Auf der Strecke suchen wir über das eingeschränkte Internet ein Hotel in Yazd und entscheiden uns für das Hotel Kohan – nicht schön und für 35 USD auch nicht gerade günstig, dafür ist der Innenhof ganz schön – auch was wert!.

Am Busbahnhof angekommen, wimmeln wir schon beim Aussteigen die unzähligen privaten Taxifahrer ab, die uns direkt vor dem Bus abgreifen wollen. Heute haben wir mal so gar keine Lust auf überhöhte Preise und langes Verhandeln. Irgendwann kommt ein Uniformierter vorbei, verscheucht sie und führt uns zum offiziellen Taxistand, wo wir natürlich auch wieder handeln müssen. Vielleicht haben wir diesmal etwas zu hartnäckig verhandelt, denn das Taxi, das man uns nun herbeiwinkt, um uns zu unserem Hotel zu bringen, stinkt, als würden im Kofferraum Hühner verwesen (bestenfalls!). Zum Glück dauert die Fahrt, auf der wir unsere Köpfe Luft schnappend aus dem Fenster halten, nur kurz. Am Hotel angekommen, stellen wir nur schnell unser Gepäck ins Zimmer und machen uns gleich wieder auf den Weg.

Vor unserem Hotel in einer schmalen Altstadtgasse gelegen treffen wir Cyril, einen jungen Franzosen, der sich nur mal den Innenhof unseres Gebäudes angeschaut hatte, und da er ebenfalls hungrig ist, machen wir uns gemeinsam auf die Suche nach einem schönen Restaurant für’s Abendessen. Es dauert nicht lange und wir finden ein gemütlich aussehendes Restaurant mit toller Dachterrasse, die sehr chillig aussieht.
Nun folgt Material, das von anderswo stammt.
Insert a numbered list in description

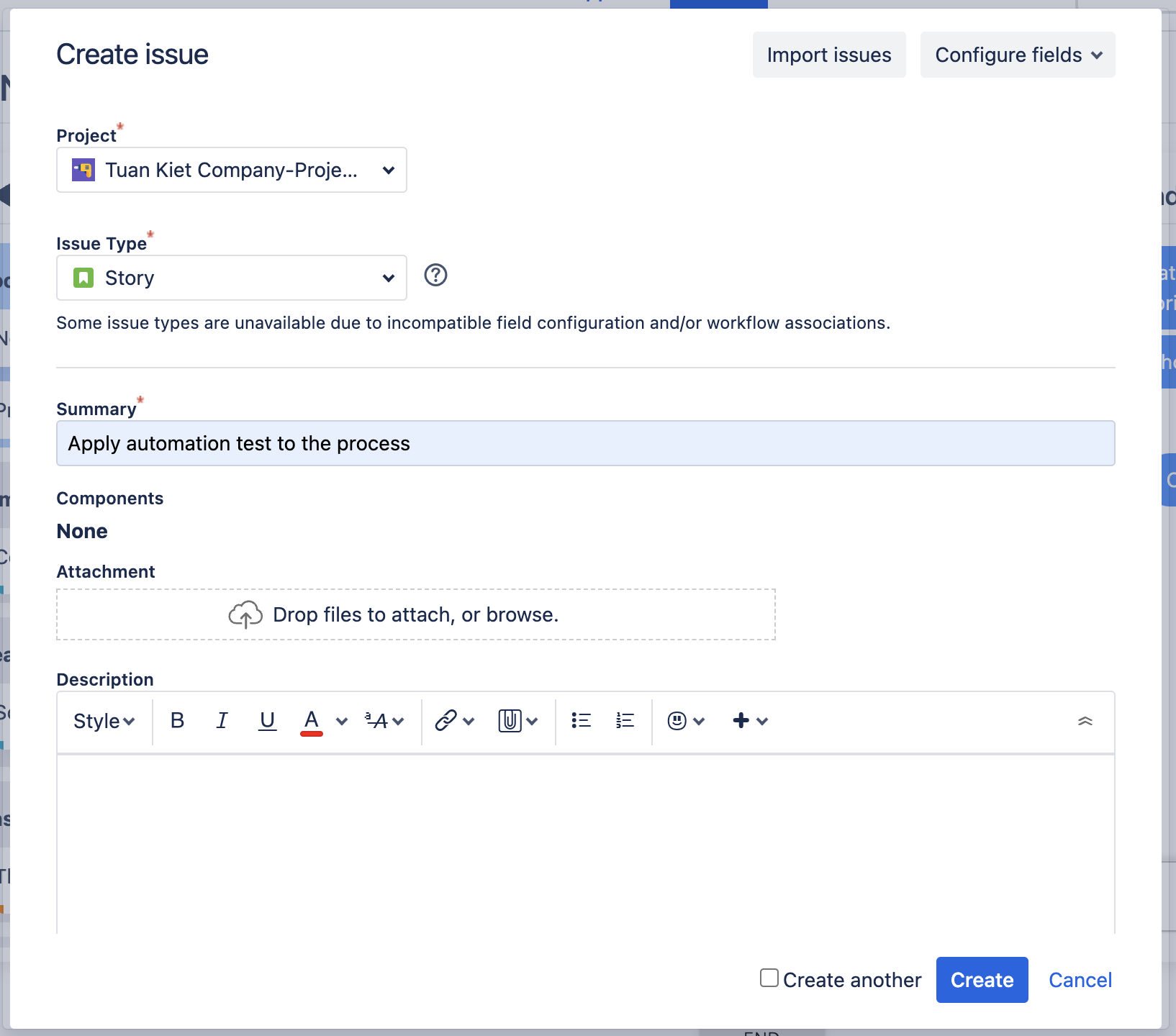click(x=625, y=720)
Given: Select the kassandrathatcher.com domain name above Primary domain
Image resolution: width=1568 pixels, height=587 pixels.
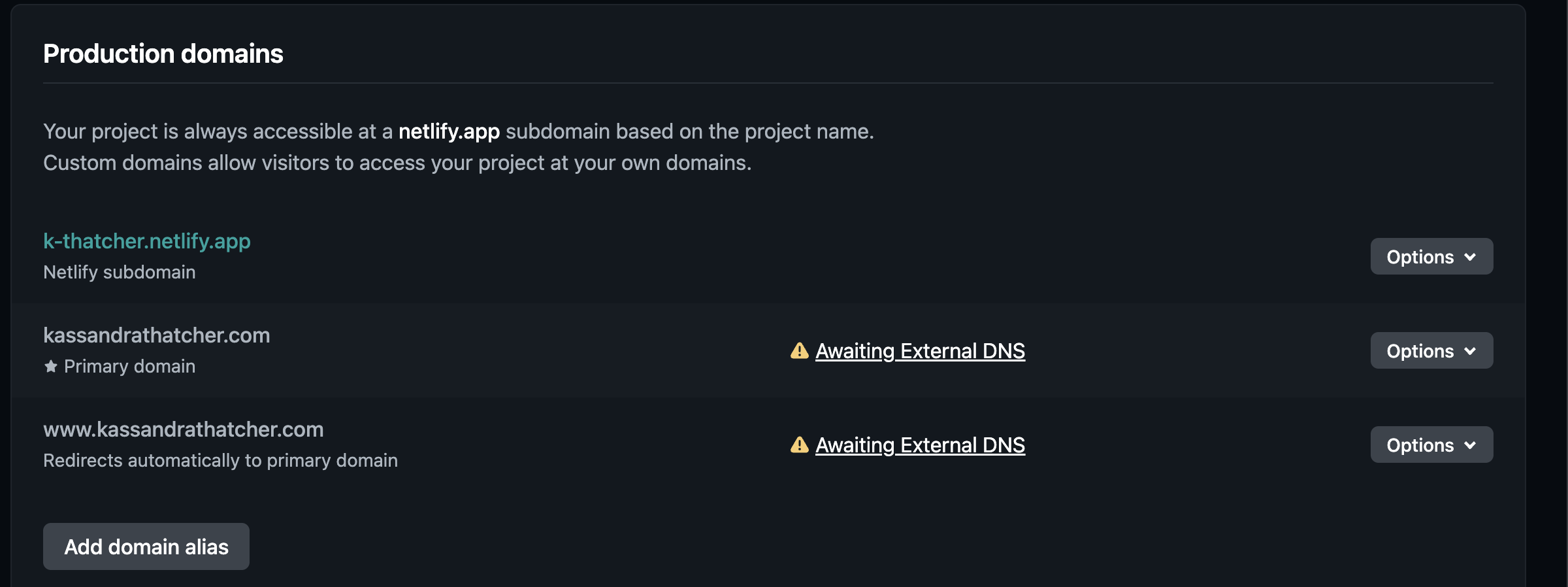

Bei Pizza, selbstgemachter Limonade und Cola Zero wird es ein super netter und unterhaltsamer Abend, der erst spät in der Nacht endet. Cyril ist allein unterwegs, er kommt ursprünglich aus Lille, lebt aber nunmehr als Gitarrenlehrer in Paris – ein wirklich sympathischer Zeitgenosse, mit dem man gern noch mehr Zeit verbracht hätte!  Auf Reisen trifft man eben die interessanten Menschen – und manchmal ergibt sich auch eine Freundschaft für’s Leben!!!